Aye, My Eye
Sep 25th, 2005 at 6:38 pm by Susie
Between the ear cyst, my strained eyes and a screaming TMJ attack, I was too cranky to be around people today. So I settled in with a new library book, curled up on the futon. The extra pair of dollar-store glasses was perched on my nose in front of my bifocals while the Eagles game played in the background. And wouldn’t you just know it, that’s when I got another opthalmic migraine.
I haven’t had one in two or three months so it took me by surprise. It’s not so much the hallucination part - that only lasts a half-hour or so. It’s that it makes me so dizzy and nauseated for the rest of the day. (Man, it sure was one of those weeks.) I figured out what triggered it: I’d turned on the overhead light that’s connected to the ceiling fan, and the flickering light must have set me off.
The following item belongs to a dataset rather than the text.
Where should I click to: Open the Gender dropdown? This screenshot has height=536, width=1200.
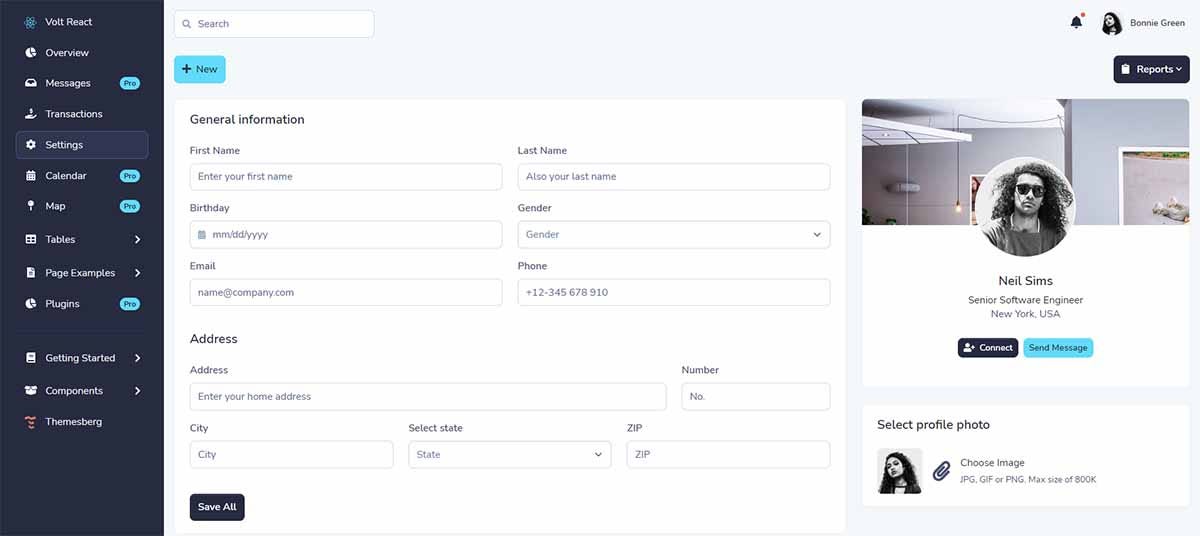[674, 234]
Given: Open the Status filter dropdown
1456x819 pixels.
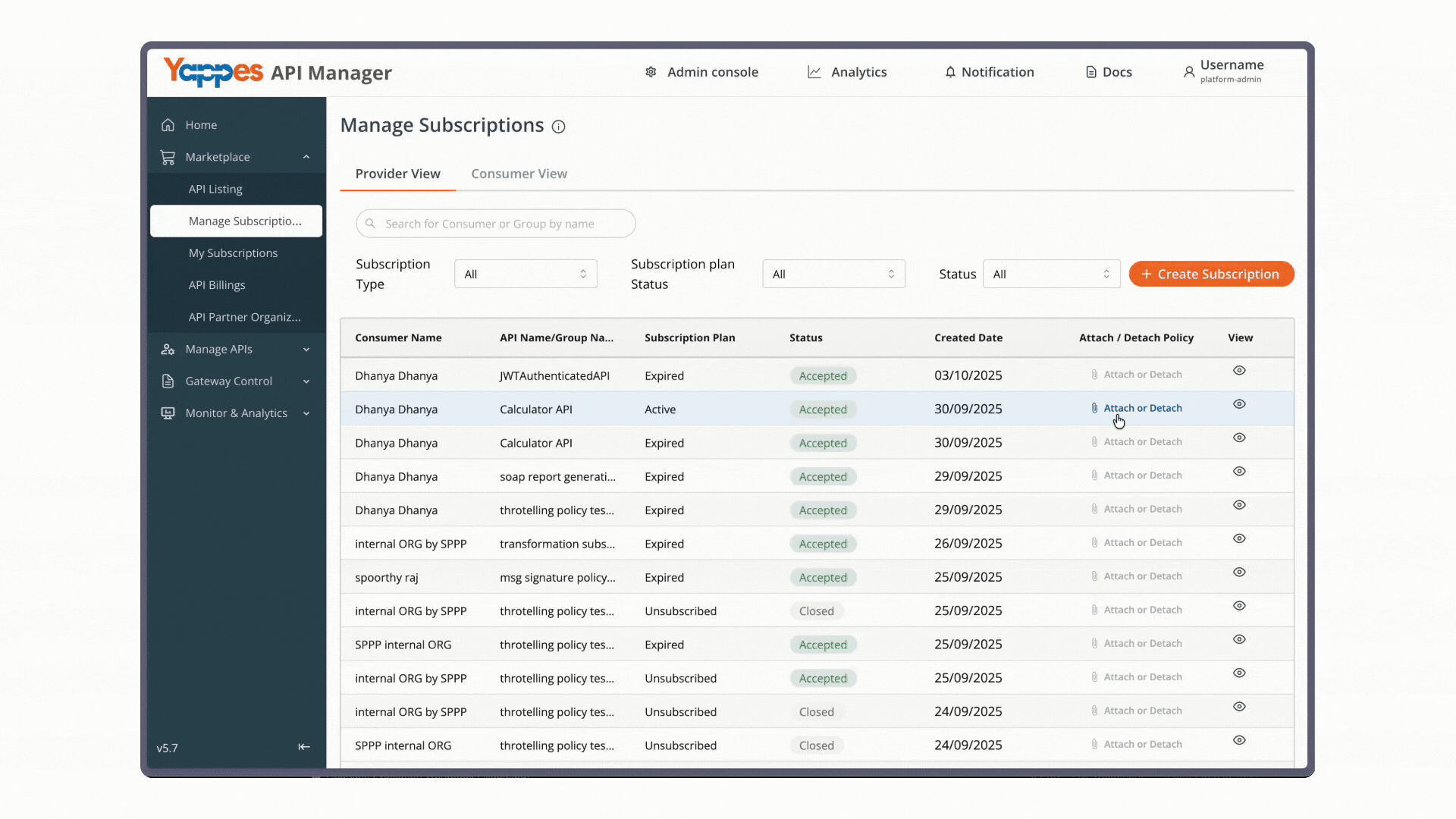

I’m really hungry but I’m too sick to eat. Plus, chewing anything at all sends white-hot arrows into my brain via my jaw. Arghhh…. I’m going to take a nap and get up later to watch “Curb Your Enthusiasm.” Then I’m going to bed for the night.
At least the Eagles won.




Wow, Susie, I didn’t know you suffered from TMJ pain. I’ve been a chronic sufferer for over 20 years now (actually, before the condition was understood or named) and have tried every living therapy known to man. In a strange way, it’s what led me to blogging. Though there are times every day when I simply can’t stand to talk, I CAN write.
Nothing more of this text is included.